Purpose: To investigate the frequency of residual angle closure after resolution of pupillary blocking by laser peripheral iridotomy and the effects of subsequent cataract surgery to resolve angle closure completely.
Design: Retrospective, consecutive, interventional study.
Participants: Among 70 eyes treated with laser iridotomy, 13 with residual angle closure were treated with cataract surgery.
Methods: The provocative test of angle closure by prone position in a dark room for 1 hour was performed; increases in tension of > or =8 mmHg, 6 or 7 mmHg, and < or =5 mmHg were considered to be positive, suspected positive, and negative, respectively. Configuration of the anterior chamber was examined using ultrasound biomicroscopy (UBM).

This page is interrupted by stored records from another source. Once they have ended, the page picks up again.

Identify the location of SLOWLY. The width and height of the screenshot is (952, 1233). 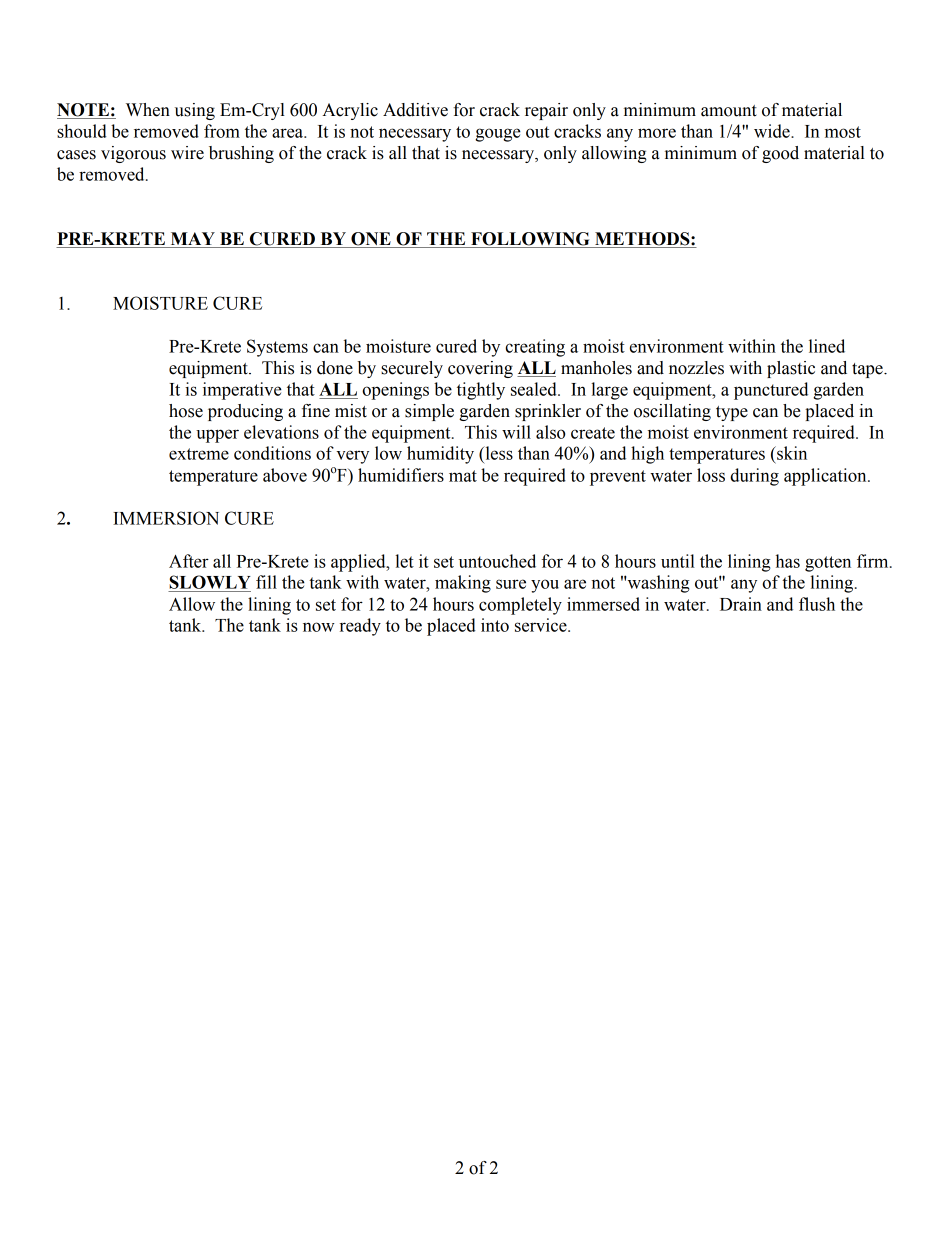
(210, 582).
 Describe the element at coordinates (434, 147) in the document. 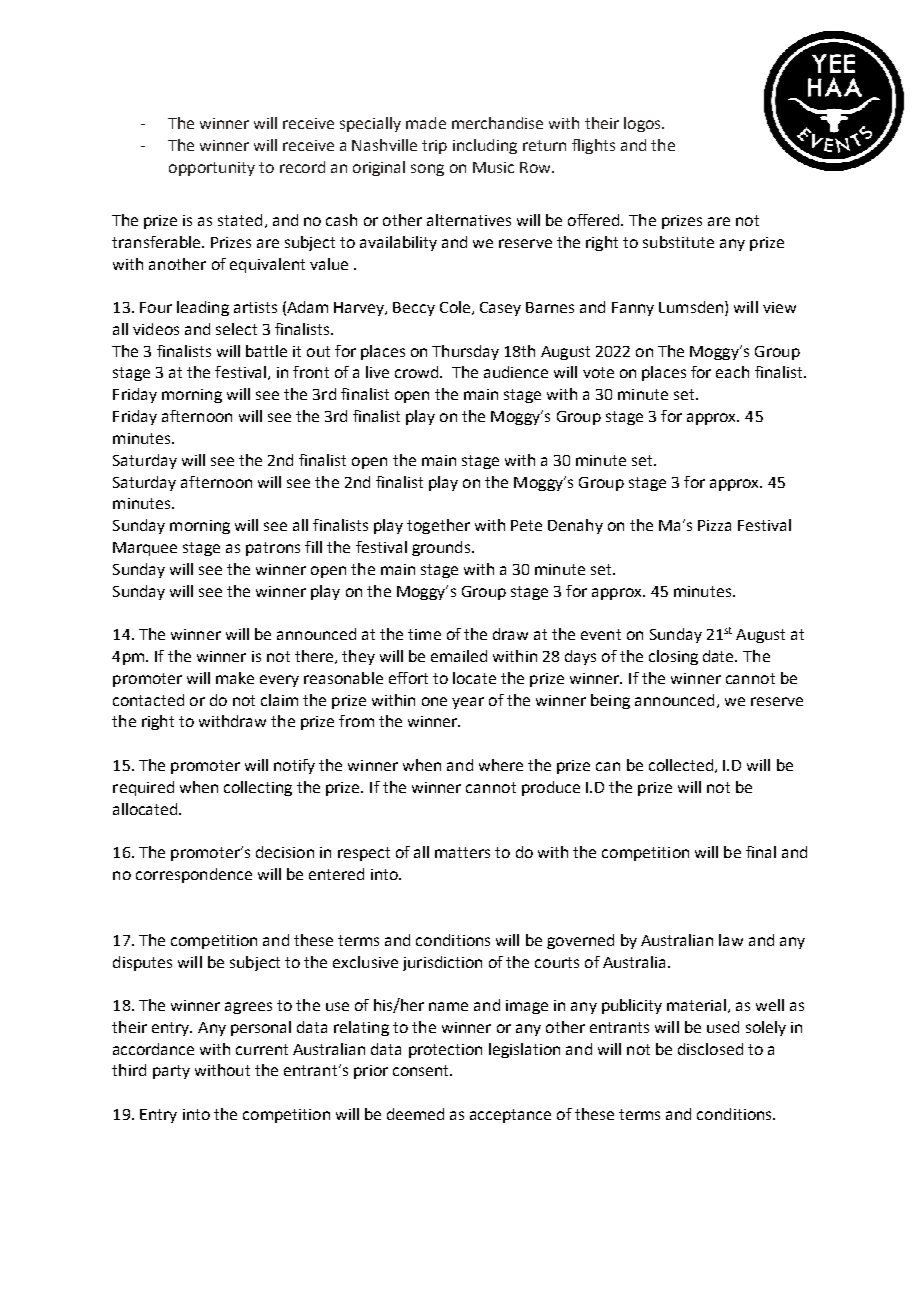

I see `trip` at that location.
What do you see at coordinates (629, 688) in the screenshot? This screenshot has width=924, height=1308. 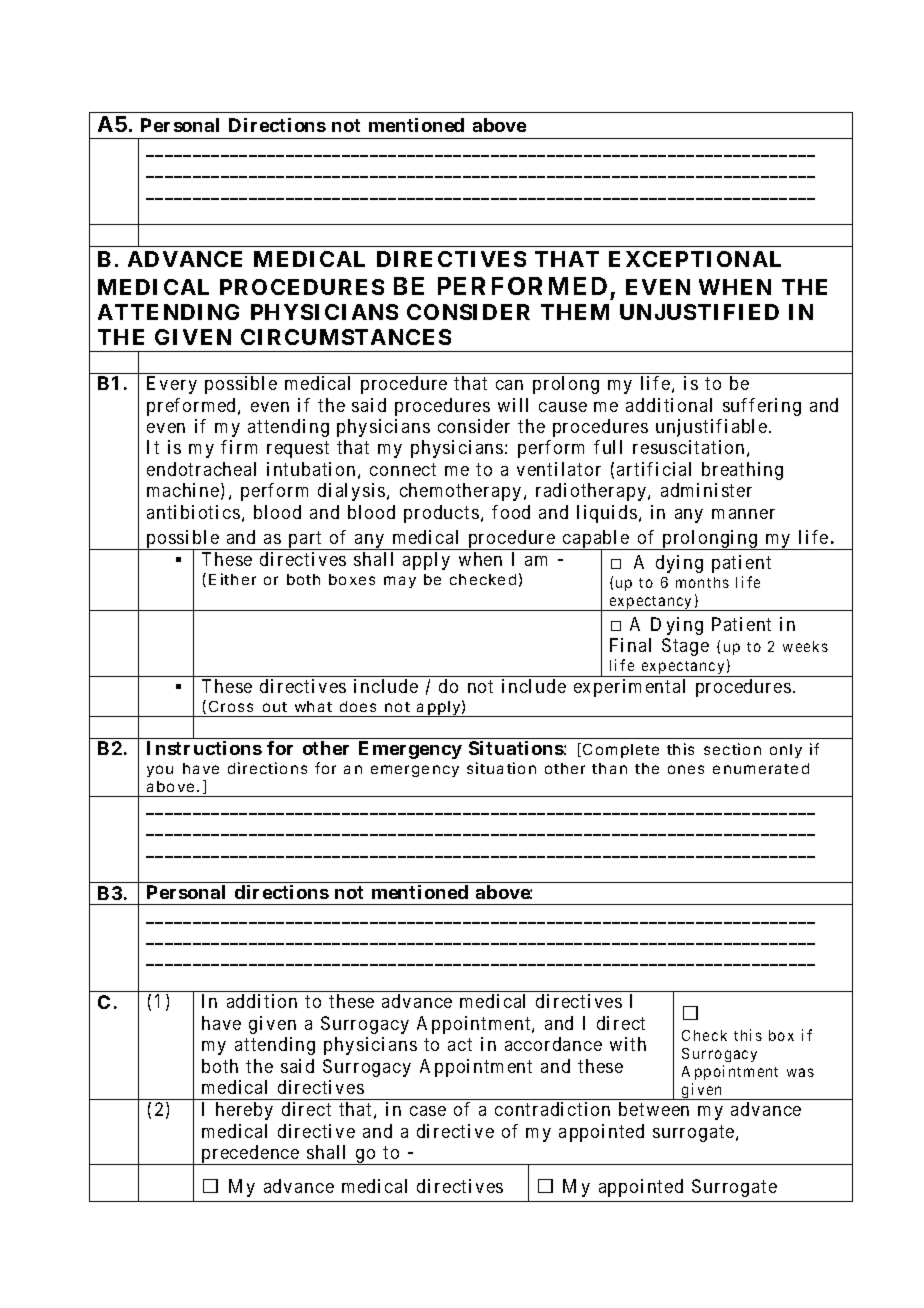 I see `experimental` at bounding box center [629, 688].
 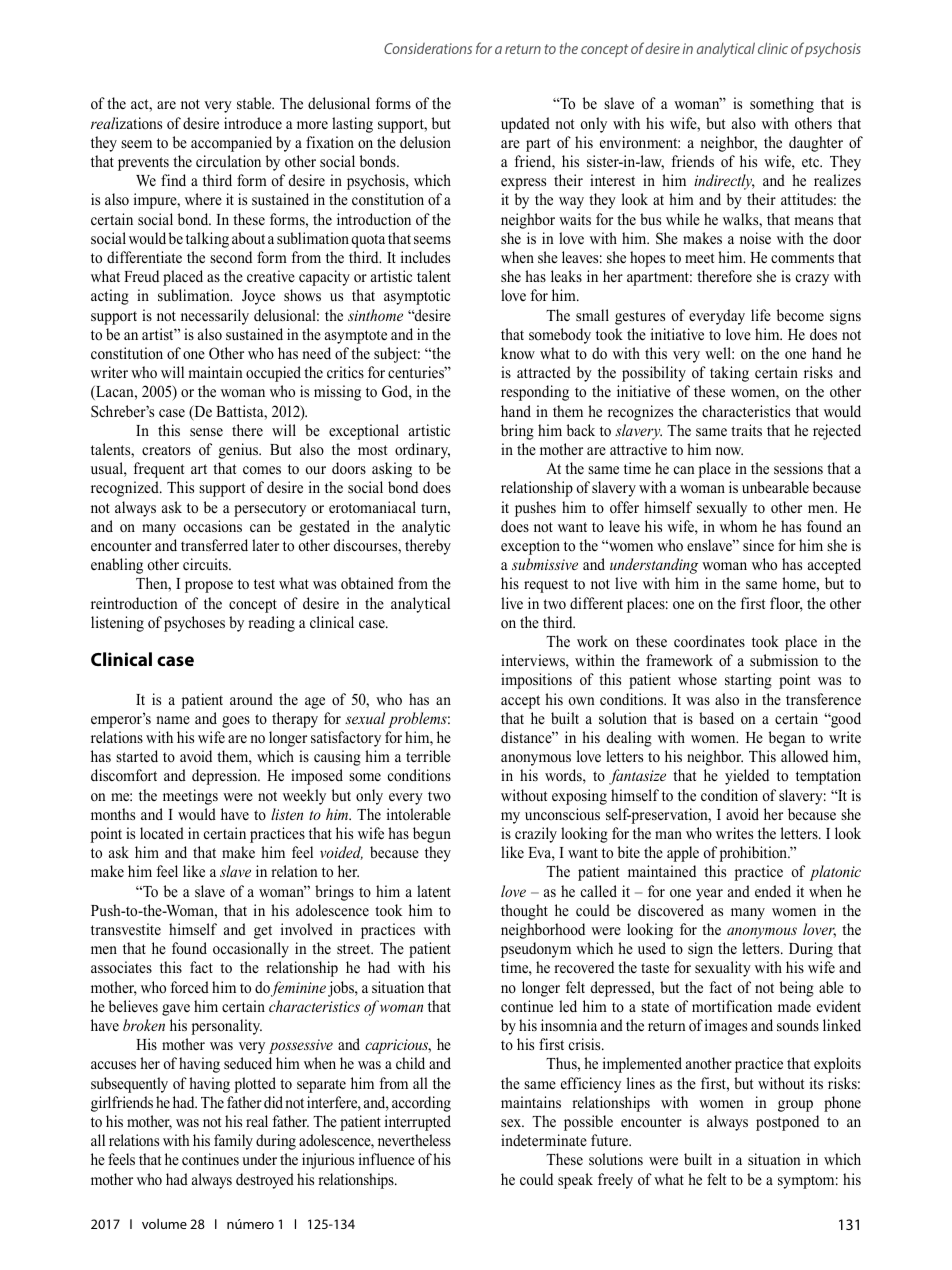 I want to click on located, so click(x=162, y=833).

Main outcome measures: Intraocular pressure (IOP), response to the dark room prone position test, and morphologic analysis by UBM were evaluated before and 3 months after cataract surgery.
Results: Residual angle closure after iridotomy was seen in 27 (38.6%) of 70 eyes; this was confirmed functionally by the dark room prone position test and morphologically by UBM. Eyes with IOP of > or =20 mmHg or with a glaucomatous visual field defect before iridotomy had a significantly higher incidence of residual angle closure after iridotomy than eyes without these findings (P<0.05). In all the eyes with residual angle closure after iridotomy, the response to the prone position test became negative after cataract surgery, with significant lowering of IOP (P<0.01).
Conclusions: Residual angle closure after iridotomy was common, especially in eyes with primary angle closure and poorly controlled IOP or glaucomatous optic neuropathy. Cataract surgery was effective to resolve completely the residual angle closure after iridotomy and lower IOP.